Requests:
1 – List every person named in the text below on the 2018 Jefferson County, Missouri Executive election.
2 – Reproduce verbatim the stretch from "The 2018 Jefferson" through "of the vote." in the text below on the 2018 Jefferson County, Missouri Executive election.

Source document:
########

2018 Jefferson County, Missouri Executive election
| Nominee | Dennis Gannon | Jeff Roorda |  |
| Party | Republican | Democratic |
| Popular vote | 50,713 | 36,220 |
| Percentage | 58.34% | 41.66% |
| County Executive before election Ken Waller Republican | Elected County Executive Dennis Gannon Republican |

= 2018 Jefferson County, Missouri Executive election =

The 2018 Jefferson County, Missouri Executive election took place on November 6, 2018. Incumbent County Executive Ken Waller declined to run for re-election to a third term, instead opting to run for County Clerk. Businessman Dennis Gannon, the former President of the County Port Authority, won the Republican primary over sheriff's deputy Gary Stout, and faced former State Representative Jeff Roorda, the Democratic nominee, in the general election. Gannon defeated Roorda by a wide margin, winning 58 percent of the vote.

########

Data lines:
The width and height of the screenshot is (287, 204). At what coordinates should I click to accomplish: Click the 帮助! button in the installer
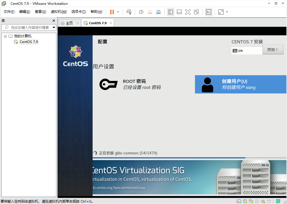coord(273,49)
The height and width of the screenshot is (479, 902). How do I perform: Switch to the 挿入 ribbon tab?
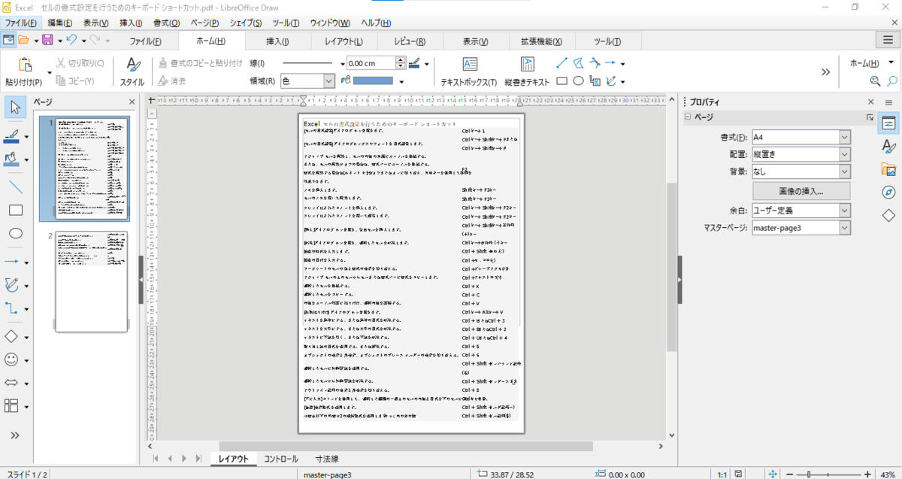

########

Answers to the exercises:
1 –
Dennis Gannon
Jeff Roorda
Ken Waller
Gary Stout

2 –
The 2018 Jefferson County, Missouri Executive election took place on November 6, 2018. Incumbent County Executive Ken Waller declined to run for re-election to a third term, instead opting to run for County Clerk. Businessman Dennis Gannon, the former President of the County Port Authority, won the Republican primary over sheriff's deputy Gary Stout, and faced former State Representative Jeff Roorda, the Democratic nominee, in the general election. Gannon defeated Roorda by a wide margin, winning 58 percent of the vote.